No tienen más de 15 mm de tamaño, pero deben ser millones. Nadie se atreve a contarlos. Leer sobre los zancudos o mosquitos, que nos han puesto de vuelta y media, es encontrarse también con nombres impronunciables porque de estos insectos dípteros, nematóceros, culícidos y holometábolos hay 39 géneros y 3500 especies. Para nuestro consuelo, Aristóteles no solo tuvo problemas con la metafísica y la ontología, también conoció a los zancudos, a los que llamó “empis”. 

Desde que existimos, ellos y nosotros, el problema de convivencia con estos bichos es de supervivencia, la nuestra o la suya. Ocurre que para poder poner sus huevos necesitan de sangre, proceso en el cual nos infectan, en algunos casos mortalmente. 

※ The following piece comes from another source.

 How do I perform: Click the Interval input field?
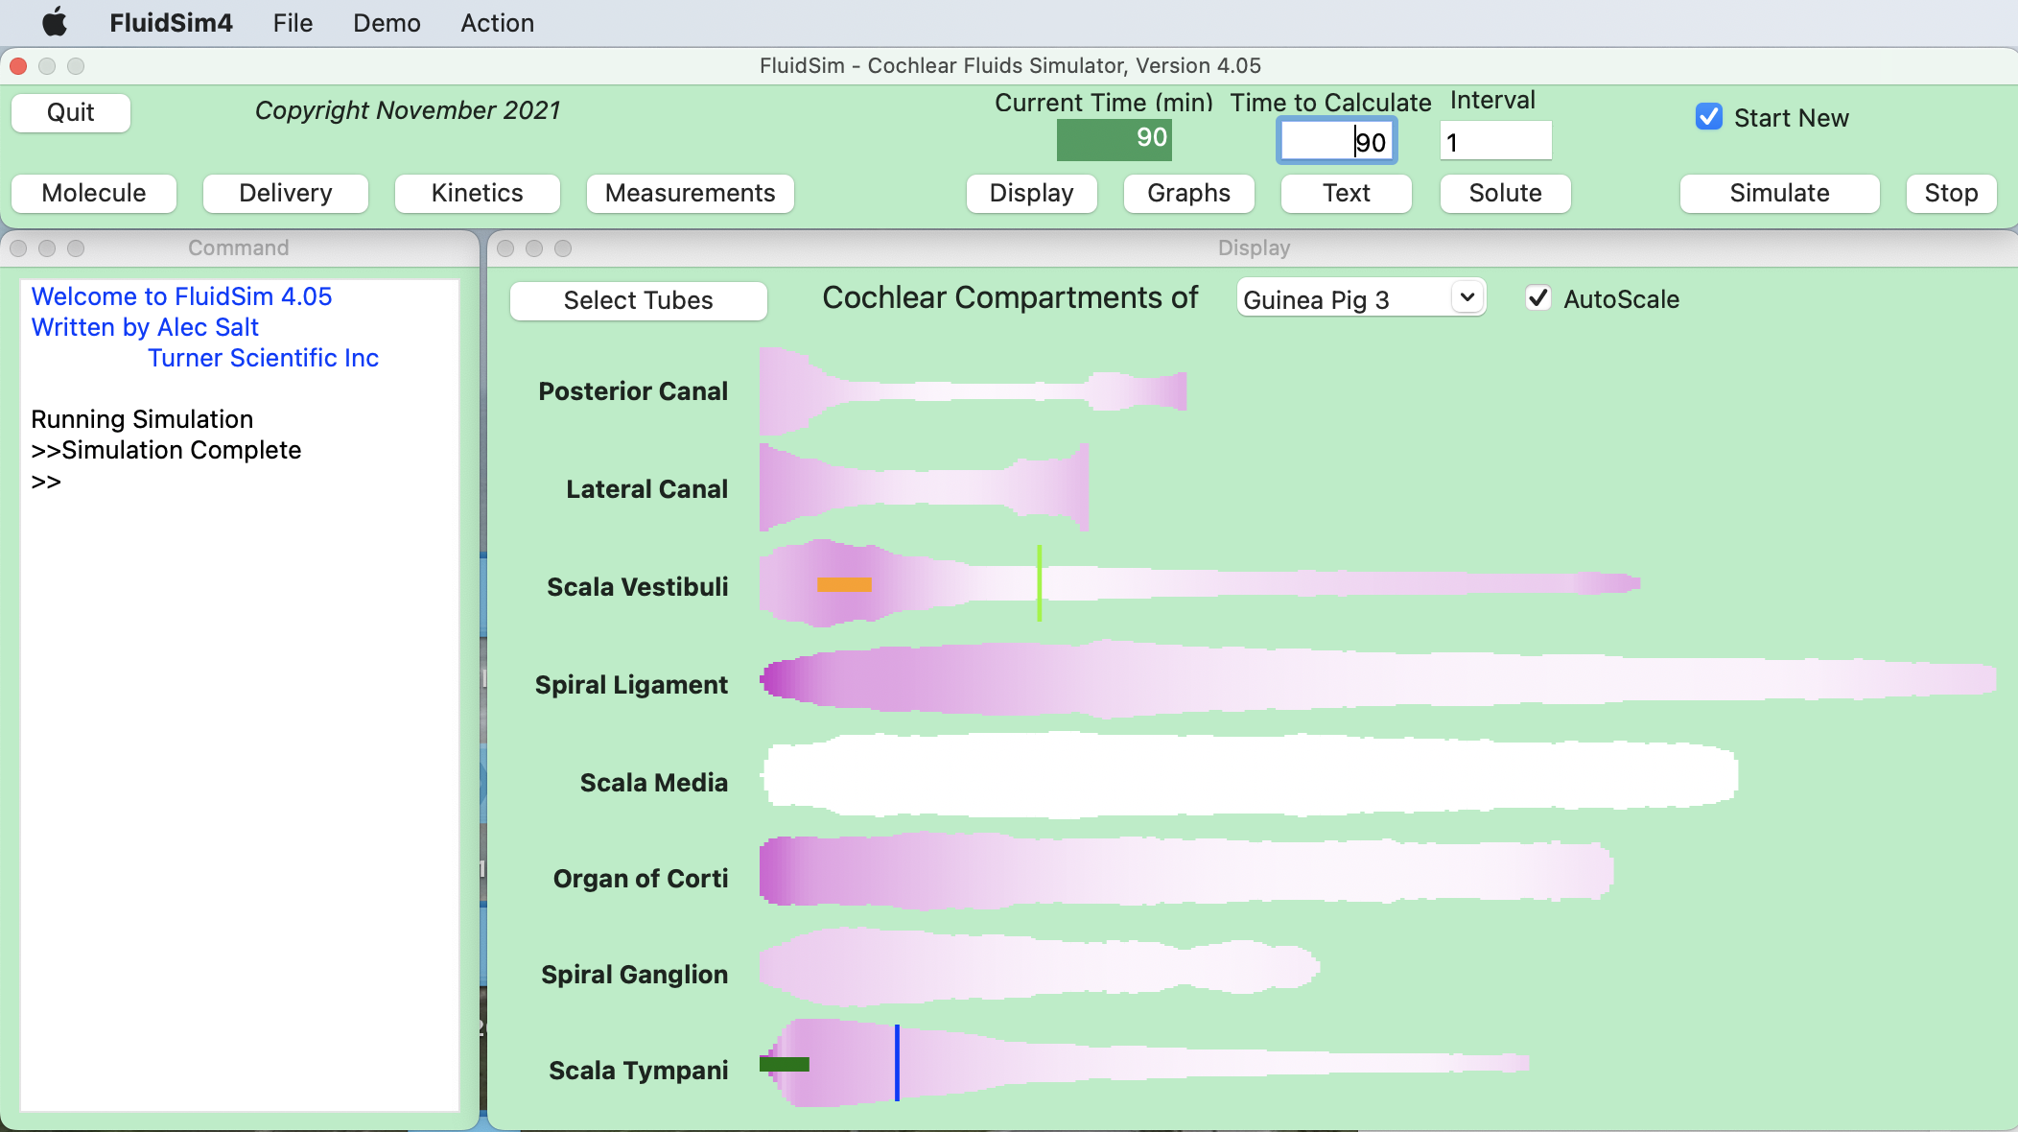point(1494,142)
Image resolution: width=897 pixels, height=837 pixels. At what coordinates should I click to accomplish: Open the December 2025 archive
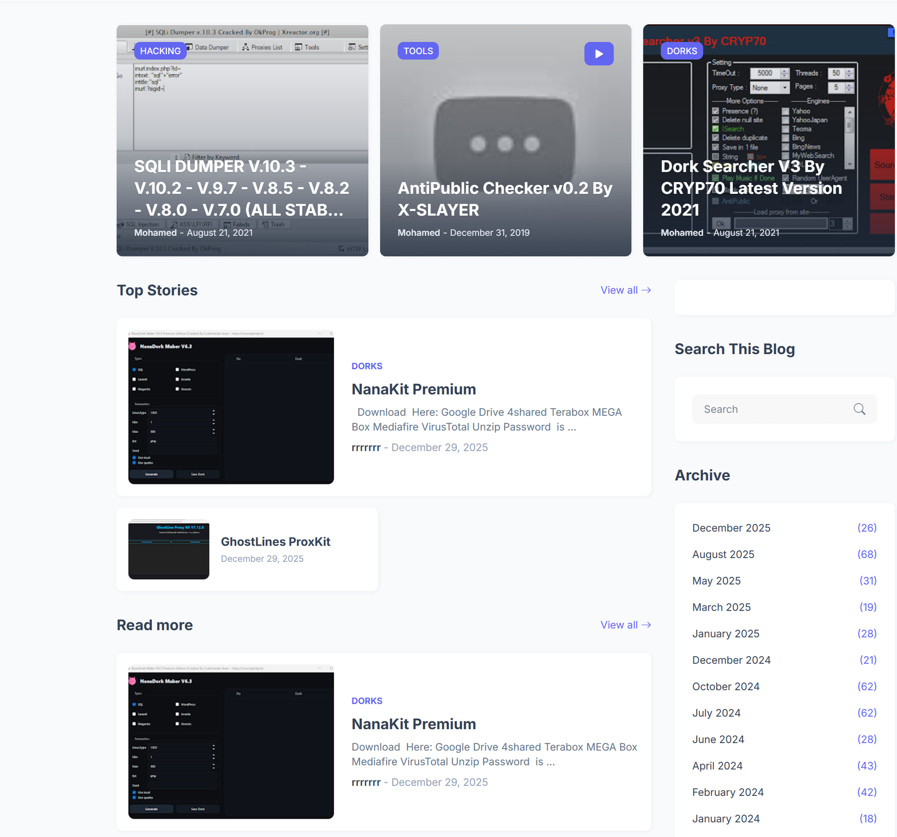click(x=731, y=527)
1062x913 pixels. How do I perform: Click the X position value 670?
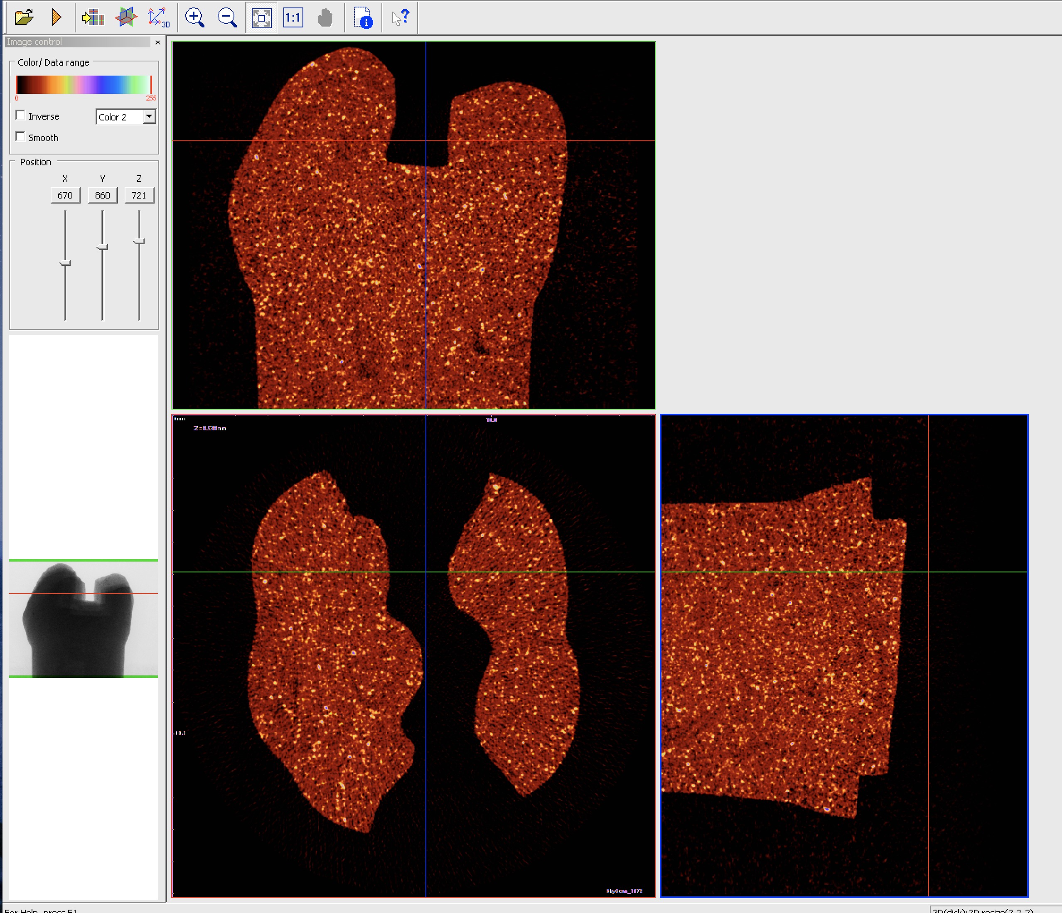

Es por eso que la atención de los ciudadanos del norte se disputa entre la urgencia de reconstruir los daños de lluvias e inundaciones, y los centros de salud desbordados por miles de enfermos con el dengue. Si el agua nos tomó de sorpresa por negligentes, los bichos nos van ganando la batalla porque nuestra capacidad de reacción es más lenta que la suya. Más valdría que alguien les explique -a los bichos- que si nos matan a todos, ellos no tendrán de dónde obtener sangre para reproducirse. 

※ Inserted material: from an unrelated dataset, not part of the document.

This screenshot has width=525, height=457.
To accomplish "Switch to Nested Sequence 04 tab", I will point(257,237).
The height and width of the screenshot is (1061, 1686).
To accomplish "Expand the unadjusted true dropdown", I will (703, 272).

A ver si así se toman las cosas con moderación. Porque buena parte del personal de salud -que debe atender a los enfermos de dengue- también está con dengue. Y lo mismo ocurre con personal del Ejército que realiza labores de fumigación. Las autoridades sanitarias no tienen cifras confiables; es imposible que lleven un registro tan preciso de una enfermedad tan extendida. Matar zancudos es una tarea tan titánica como imposible. Solo el clima ayudará a que cambie el estado de la situación. El agua y el calor los trajo, la sequía y el frío -palabra poco usada por aquí- se los llevará.